____ TEXT EXCERPT

Runs & streaming
A run is one turn: input messages in, events while it works, an output record at the end. Runs are where every other feature meets: tools pause them, approvals gate them, usage meters them, traces time them.
Anatomy of a run
POST /v1/smiths/{sid}/runs
→ queued → running → completed
↘ paused_for_tool (an external-execution tool needs you)
↘ paused_for_approval (a human must approve)
↘ failed / cancelled
A paused run resumes when you submit the missing piece via /submit,
the same endpoint for tool results, approval decisions, and cancellation.
Threads carry conversation history: pass a stable thread_id per
conversation (any string of yours, or omit it and one is minted with a
thr_ prefix and returned on the run) and the smith sees the recent turns of
that thread.
input is a list of messages: { "role": "user" | "assistant", "content": "<text>" }. content is a plain string for a text turn, or an array of typed
parts ({ "type": "text" | "image" | "file", … }) for a multimodal turn — when
you read a run back, a turn that carried an image or file comes back in the
parts form. Multiple messages are allowed (e.g. to replay context); system
behaviour comes from the smith's resolved instructions, not a system
message. For long turns prefer "stream": true. A synchronous call holds the
connection open for the whole turn.

________
____ GIVEN RECORDS

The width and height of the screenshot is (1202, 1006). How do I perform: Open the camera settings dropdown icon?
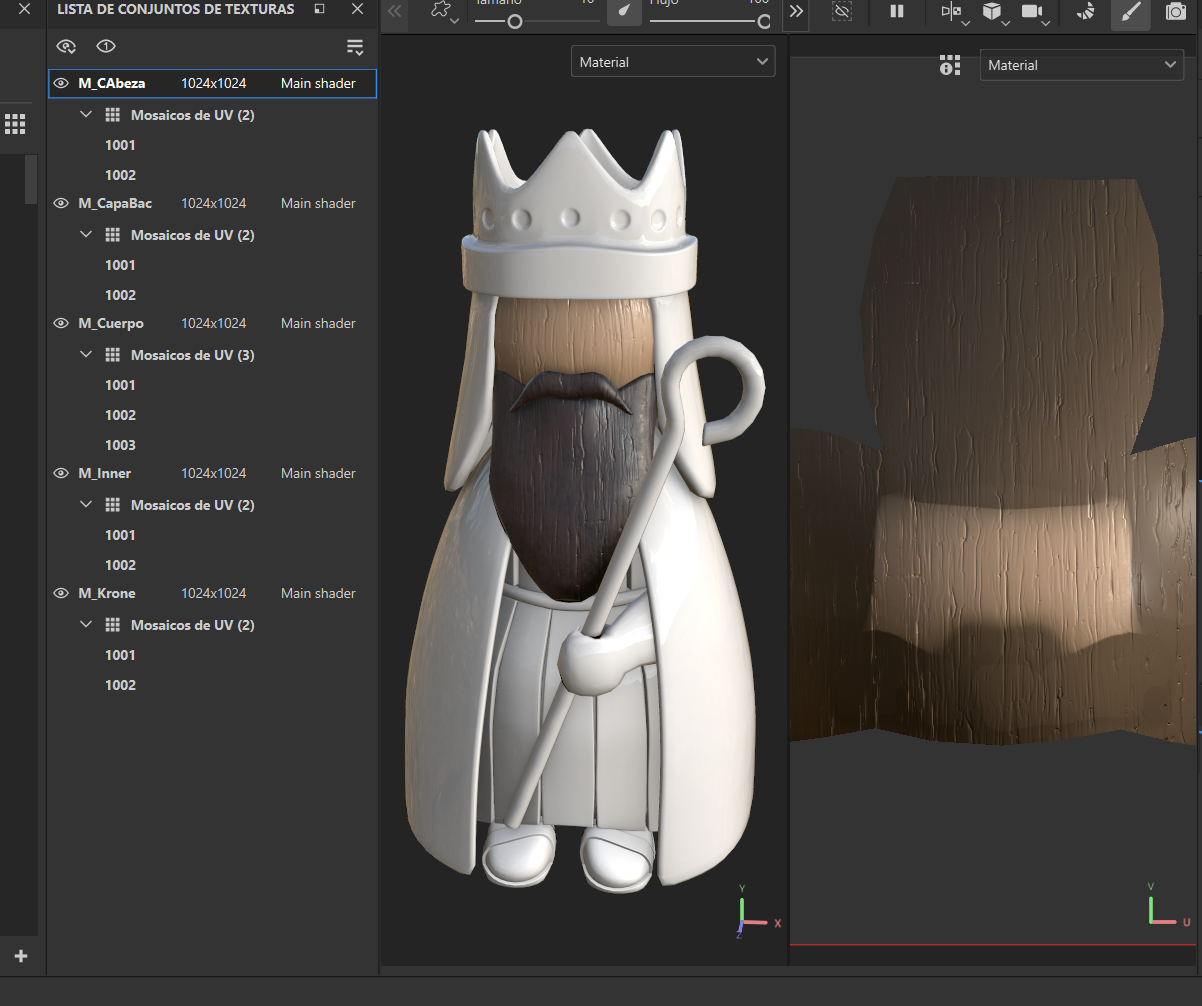[1034, 13]
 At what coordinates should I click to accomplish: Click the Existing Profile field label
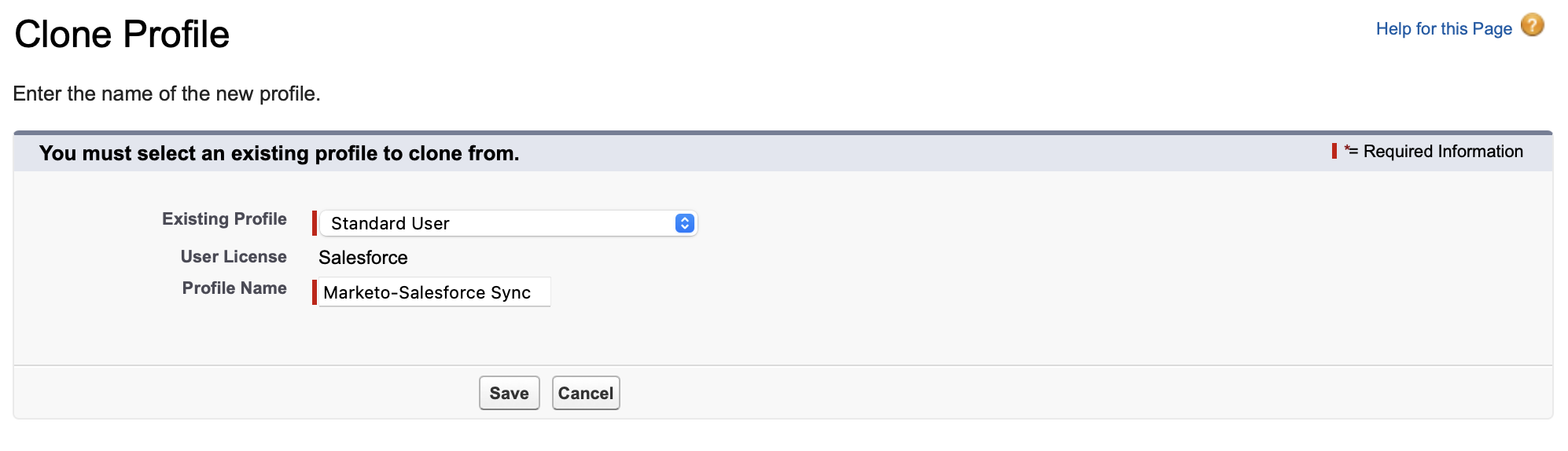point(224,219)
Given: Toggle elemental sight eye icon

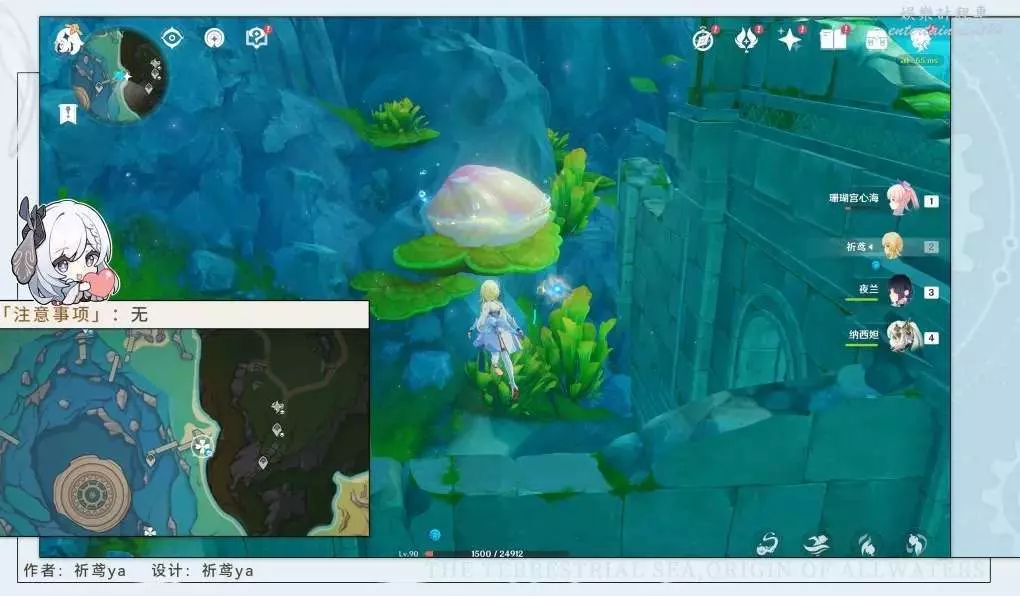Looking at the screenshot, I should (172, 39).
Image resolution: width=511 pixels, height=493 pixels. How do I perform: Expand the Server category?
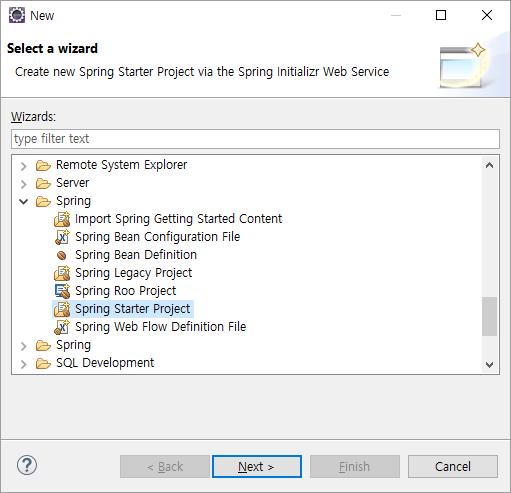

________

REQUIRED ACTIONS -
a – From the runs and streaming text, return the stretch from "Threads carry conversation" through "that thread." word for word.
b – In the runs and streaming text, what prefix does a thread_id carry when one is minted for you?
c – List every run state shown in the runs and streaming text under "Anatomy of a run".

ANSWERS FOR THE TASKS -
a –
Threads carry conversation history: pass a stable thread_id per
conversation (any string of yours, or omit it and one is minted with a
thr_ prefix and returned on the run) and the smith sees the recent turns of
that thread.

b – thr_

c – queued, running, completed, paused_for_tool, paused_for_approval, failed, cancelled